Background: Five recently published randomized trials of endovascular therapy versus medical management, including intravenous thrombolysis, demonstrated strong positive data in support endovascular thrombectomy procedures. The American Heart Association/American Stroke Association released a focused update to specifically incorporate the findings of these trials. Implementing the care these studies show as beneficial requires a mechanism to rapidly transfer large vessel occlusion patients from primary stroke centers to those offering thrombectomy.

Purpose: The purpose of the project was to streamline stroke work-up across the various levels of stroke hospitals and to apply rapid routing practices when transferring stroke patients between facilities. We evaluated the changes in stroke systems of care, with an emphasis on the role of pre-hospital stroke triage, inter-hospital transfer, and the two main levels of stroke center certification (primary and comprehensive).

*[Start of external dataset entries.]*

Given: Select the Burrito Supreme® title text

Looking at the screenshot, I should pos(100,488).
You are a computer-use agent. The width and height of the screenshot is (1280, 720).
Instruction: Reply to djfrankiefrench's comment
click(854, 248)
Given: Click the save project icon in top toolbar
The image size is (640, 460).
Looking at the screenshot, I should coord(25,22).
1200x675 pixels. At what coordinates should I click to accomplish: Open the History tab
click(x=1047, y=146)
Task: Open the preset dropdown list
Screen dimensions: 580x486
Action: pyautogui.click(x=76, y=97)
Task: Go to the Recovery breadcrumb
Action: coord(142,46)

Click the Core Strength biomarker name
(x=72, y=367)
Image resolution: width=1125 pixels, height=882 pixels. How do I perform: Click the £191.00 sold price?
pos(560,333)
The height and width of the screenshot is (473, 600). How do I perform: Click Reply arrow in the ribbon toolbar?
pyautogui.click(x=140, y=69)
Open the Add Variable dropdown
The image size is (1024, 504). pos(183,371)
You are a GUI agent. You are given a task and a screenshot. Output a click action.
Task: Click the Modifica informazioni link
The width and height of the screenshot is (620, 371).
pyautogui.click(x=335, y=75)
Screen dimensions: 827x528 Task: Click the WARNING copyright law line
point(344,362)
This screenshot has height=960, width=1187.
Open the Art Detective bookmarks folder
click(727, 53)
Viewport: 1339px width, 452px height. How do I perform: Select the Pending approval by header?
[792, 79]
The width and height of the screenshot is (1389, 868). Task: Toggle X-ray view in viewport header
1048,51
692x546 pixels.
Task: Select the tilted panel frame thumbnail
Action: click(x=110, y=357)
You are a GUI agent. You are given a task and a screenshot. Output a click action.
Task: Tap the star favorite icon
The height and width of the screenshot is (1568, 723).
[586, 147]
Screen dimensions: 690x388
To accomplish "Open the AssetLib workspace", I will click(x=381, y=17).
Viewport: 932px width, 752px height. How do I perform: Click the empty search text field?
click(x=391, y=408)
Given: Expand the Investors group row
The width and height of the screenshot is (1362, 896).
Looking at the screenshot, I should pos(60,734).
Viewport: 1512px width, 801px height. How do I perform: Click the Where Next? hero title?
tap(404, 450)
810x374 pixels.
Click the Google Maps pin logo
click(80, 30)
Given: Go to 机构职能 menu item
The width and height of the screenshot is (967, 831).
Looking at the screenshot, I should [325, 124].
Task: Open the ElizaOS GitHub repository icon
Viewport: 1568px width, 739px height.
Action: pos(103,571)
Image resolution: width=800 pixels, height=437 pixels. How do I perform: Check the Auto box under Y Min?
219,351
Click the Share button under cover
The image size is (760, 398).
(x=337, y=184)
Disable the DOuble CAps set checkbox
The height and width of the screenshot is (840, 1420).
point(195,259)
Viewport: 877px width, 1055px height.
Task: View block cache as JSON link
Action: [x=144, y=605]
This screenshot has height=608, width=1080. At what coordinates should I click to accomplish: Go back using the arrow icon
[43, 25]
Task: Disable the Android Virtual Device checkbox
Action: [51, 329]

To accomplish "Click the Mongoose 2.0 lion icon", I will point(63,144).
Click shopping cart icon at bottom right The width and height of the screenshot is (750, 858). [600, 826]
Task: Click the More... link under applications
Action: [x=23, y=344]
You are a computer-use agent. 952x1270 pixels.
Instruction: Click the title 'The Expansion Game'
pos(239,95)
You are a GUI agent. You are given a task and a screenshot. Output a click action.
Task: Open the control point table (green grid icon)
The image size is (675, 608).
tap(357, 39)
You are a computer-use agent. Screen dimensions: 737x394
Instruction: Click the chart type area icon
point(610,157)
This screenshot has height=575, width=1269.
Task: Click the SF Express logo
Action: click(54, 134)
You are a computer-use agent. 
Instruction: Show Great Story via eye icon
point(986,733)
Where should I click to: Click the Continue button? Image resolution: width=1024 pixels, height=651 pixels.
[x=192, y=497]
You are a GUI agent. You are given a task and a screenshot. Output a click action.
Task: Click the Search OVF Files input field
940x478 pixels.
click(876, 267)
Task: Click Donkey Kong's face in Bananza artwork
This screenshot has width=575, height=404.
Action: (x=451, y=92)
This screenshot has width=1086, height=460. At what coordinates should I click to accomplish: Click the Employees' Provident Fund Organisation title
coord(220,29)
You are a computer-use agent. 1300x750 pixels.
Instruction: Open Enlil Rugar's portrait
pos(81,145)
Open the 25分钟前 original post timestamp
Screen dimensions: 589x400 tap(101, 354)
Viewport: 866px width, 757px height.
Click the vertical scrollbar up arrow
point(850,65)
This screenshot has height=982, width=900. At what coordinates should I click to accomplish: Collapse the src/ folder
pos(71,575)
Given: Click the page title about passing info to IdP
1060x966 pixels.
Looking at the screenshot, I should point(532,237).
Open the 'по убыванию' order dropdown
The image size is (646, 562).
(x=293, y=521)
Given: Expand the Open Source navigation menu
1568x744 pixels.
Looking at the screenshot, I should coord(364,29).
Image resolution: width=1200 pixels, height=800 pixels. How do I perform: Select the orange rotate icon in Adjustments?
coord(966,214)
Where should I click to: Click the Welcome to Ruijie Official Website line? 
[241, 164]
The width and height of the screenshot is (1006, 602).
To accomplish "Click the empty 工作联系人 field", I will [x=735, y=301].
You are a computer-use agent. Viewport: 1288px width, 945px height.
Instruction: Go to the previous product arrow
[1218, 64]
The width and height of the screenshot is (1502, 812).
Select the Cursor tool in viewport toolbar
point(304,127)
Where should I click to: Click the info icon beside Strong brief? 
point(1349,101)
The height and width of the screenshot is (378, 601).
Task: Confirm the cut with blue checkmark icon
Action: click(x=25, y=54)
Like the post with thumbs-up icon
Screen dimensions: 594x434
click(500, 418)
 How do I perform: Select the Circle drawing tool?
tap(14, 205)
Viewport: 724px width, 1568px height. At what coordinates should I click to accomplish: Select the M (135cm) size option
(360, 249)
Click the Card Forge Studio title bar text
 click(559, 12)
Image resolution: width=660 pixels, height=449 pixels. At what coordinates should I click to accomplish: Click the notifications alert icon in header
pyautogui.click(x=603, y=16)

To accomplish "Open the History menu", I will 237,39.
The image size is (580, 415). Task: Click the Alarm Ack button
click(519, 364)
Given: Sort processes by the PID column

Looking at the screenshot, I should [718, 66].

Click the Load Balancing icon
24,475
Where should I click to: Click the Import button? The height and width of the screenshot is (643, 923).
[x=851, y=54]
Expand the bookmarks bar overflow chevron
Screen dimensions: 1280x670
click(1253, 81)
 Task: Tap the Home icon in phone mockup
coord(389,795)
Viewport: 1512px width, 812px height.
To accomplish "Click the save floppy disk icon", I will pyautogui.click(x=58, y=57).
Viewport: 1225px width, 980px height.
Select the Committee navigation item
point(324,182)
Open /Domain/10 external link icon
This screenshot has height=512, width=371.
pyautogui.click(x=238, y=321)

Methods: The system stroke steering team, defined four primary processes to reduce transfer times. These included 1) benchmarks for hospital door in to door out times of transferring centers 2) scripted transfer verbiage to designated time critical patients 3) large vessel stroke criteria definitions 4) pre-notification of the endovascular team to treat potential patients presenting with stroke. A reduction in time between initial patient contact and arterial puncture times and measures of patient outcomes were used as indicators of effectiveness.

Results: The implementation of four process improvements for large vessel stroke patients was associated with improved treatment times. Mean door to recanalization times decreased from 224 minutes in 2014 to 112 minutes, thus far in 2016. Stroke treatment rates for tPA increased from 19.8% in 2013 to 22.7% in 2016, and endovascular treatment rates of 14.6% to 18.1% in the same time period. Conversely, complication rates from stroke treatment declined within the same period from 7.4% to 3.8%.

Conclusion: Within a metropolitan health system, using the above multimodal approach to streamline the transfer of patients from primary to comprehensive centers decreases latency to treatment and is associated with improved outcomes.